— Dataset —
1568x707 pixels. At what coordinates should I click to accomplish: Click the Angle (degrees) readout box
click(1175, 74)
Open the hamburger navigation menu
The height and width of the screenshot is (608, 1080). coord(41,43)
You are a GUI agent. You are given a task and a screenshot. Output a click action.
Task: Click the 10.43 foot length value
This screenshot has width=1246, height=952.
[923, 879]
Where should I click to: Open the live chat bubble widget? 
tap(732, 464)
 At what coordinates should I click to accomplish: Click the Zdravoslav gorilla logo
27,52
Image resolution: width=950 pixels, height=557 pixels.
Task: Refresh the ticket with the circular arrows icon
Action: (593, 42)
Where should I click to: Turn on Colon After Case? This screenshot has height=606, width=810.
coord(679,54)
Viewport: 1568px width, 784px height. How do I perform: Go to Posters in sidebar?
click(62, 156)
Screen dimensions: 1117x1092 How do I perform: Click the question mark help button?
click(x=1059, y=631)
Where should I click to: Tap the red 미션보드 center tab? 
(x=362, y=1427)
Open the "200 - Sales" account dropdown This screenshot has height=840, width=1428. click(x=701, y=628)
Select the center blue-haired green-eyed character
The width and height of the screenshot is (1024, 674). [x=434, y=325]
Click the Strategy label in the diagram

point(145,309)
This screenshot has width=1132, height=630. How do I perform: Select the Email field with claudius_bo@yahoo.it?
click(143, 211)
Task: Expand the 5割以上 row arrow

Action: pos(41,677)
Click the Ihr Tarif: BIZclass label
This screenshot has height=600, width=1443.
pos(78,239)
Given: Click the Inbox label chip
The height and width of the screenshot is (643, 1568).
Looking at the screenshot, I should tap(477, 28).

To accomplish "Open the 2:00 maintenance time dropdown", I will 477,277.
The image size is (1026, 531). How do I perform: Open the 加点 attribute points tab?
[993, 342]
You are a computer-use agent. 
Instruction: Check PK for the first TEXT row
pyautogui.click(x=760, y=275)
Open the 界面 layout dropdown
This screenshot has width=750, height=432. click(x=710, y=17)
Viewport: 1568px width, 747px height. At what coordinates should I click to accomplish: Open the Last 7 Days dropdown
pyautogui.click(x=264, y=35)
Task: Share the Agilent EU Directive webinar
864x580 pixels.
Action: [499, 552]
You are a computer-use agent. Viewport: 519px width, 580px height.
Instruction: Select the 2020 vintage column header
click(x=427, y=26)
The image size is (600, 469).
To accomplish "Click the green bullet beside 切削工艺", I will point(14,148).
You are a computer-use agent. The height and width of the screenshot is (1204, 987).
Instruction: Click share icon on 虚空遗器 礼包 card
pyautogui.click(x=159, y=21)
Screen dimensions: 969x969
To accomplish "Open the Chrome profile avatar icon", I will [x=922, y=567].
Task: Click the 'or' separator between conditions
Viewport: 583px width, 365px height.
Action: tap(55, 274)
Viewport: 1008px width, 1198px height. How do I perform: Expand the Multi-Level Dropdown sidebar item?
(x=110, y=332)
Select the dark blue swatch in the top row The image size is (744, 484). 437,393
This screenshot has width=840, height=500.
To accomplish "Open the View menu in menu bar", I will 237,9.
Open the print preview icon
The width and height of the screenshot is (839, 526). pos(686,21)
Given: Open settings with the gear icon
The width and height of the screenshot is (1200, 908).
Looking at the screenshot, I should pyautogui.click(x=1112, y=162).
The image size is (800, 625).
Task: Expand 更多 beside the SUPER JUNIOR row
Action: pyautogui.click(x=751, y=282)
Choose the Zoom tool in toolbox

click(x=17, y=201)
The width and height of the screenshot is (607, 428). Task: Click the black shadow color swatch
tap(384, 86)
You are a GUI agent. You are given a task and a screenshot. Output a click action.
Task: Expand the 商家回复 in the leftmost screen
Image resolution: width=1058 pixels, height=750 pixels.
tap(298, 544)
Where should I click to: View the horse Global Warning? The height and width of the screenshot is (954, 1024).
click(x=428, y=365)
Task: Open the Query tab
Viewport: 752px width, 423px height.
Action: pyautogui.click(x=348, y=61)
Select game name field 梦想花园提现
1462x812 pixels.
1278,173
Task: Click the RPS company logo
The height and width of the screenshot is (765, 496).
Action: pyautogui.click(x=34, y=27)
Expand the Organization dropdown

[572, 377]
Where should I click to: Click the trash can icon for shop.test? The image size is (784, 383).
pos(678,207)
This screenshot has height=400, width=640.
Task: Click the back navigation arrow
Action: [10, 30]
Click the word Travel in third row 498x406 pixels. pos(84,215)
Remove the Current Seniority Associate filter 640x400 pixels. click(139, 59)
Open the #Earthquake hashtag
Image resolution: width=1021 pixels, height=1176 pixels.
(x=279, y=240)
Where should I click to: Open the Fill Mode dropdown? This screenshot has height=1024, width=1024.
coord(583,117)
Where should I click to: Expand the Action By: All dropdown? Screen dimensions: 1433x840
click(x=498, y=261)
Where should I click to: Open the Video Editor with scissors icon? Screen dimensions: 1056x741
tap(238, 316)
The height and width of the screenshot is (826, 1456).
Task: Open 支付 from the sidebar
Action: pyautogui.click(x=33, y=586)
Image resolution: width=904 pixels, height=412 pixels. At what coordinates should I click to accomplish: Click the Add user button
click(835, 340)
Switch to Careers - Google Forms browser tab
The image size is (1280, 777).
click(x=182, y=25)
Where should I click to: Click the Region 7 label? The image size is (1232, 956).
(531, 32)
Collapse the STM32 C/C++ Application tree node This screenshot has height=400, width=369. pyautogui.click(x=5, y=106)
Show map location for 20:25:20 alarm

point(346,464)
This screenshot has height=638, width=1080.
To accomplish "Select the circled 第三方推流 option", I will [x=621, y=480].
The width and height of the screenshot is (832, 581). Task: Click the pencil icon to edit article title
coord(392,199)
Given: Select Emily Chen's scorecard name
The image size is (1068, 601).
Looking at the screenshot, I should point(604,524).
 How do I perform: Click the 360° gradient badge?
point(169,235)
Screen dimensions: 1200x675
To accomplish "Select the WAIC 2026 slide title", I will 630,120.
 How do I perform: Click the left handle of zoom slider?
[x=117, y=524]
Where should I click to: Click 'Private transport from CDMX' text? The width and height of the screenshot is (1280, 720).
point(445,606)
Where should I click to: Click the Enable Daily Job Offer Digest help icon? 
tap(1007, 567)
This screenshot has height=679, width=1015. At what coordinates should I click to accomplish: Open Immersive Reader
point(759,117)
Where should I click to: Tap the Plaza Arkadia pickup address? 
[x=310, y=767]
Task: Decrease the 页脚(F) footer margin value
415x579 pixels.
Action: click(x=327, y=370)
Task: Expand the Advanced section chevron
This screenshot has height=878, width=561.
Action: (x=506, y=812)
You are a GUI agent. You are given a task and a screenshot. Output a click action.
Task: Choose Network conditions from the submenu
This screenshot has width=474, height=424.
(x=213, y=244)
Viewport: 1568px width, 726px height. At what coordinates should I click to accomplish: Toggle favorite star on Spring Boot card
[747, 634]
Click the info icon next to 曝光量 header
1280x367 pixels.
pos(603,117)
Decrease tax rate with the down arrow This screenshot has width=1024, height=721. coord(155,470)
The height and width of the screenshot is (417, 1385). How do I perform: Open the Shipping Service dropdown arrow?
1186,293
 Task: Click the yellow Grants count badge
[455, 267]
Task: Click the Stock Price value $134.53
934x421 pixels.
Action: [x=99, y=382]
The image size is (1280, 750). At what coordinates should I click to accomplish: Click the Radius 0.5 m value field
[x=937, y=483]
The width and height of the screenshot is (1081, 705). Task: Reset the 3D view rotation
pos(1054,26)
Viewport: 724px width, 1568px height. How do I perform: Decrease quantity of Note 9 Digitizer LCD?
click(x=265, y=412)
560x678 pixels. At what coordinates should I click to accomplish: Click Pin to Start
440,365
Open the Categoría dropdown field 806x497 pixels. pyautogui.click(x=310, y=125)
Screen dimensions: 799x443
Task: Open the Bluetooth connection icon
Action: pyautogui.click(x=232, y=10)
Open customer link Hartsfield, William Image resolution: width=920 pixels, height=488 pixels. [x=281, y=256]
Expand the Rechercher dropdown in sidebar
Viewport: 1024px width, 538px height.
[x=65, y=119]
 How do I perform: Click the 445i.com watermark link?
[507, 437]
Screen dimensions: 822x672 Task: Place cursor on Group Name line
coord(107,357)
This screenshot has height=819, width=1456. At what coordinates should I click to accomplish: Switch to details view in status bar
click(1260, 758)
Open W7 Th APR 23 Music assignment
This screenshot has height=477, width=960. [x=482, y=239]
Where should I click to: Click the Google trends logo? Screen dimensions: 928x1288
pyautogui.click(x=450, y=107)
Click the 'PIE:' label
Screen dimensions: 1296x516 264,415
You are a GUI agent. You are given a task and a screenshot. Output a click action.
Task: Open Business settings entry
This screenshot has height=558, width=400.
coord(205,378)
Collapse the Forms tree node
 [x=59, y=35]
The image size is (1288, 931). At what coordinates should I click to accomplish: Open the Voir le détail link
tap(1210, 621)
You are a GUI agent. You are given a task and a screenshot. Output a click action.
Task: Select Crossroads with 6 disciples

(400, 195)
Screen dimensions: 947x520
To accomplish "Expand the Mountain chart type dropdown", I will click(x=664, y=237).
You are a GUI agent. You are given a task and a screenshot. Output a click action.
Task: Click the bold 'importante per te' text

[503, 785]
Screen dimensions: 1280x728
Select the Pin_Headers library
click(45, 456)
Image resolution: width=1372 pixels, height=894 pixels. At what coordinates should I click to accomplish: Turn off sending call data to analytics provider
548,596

— Given task —
Write out every line from the very first one down through the line containing "click(62, 156)", including both ends, with each line reproduced verbatim.

— Task response —
1568x707 pixels. At what coordinates should I click to accomplish: Click the Angle (degrees) readout box
click(1175, 74)
Open the hamburger navigation menu
The height and width of the screenshot is (608, 1080). coord(41,43)
You are a GUI agent. You are given a task and a screenshot. Output a click action.
Task: Click the 10.43 foot length value
This screenshot has width=1246, height=952.
[923, 879]
Where should I click to: Open the live chat bubble widget? 
tap(732, 464)
 At what coordinates should I click to accomplish: Click the Zdravoslav gorilla logo
27,52
Image resolution: width=950 pixels, height=557 pixels.
Task: Refresh the ticket with the circular arrows icon
Action: (593, 42)
Where should I click to: Turn on Colon After Case? This screenshot has height=606, width=810.
coord(679,54)
Viewport: 1568px width, 784px height. How do I perform: Go to Posters in sidebar?
click(62, 156)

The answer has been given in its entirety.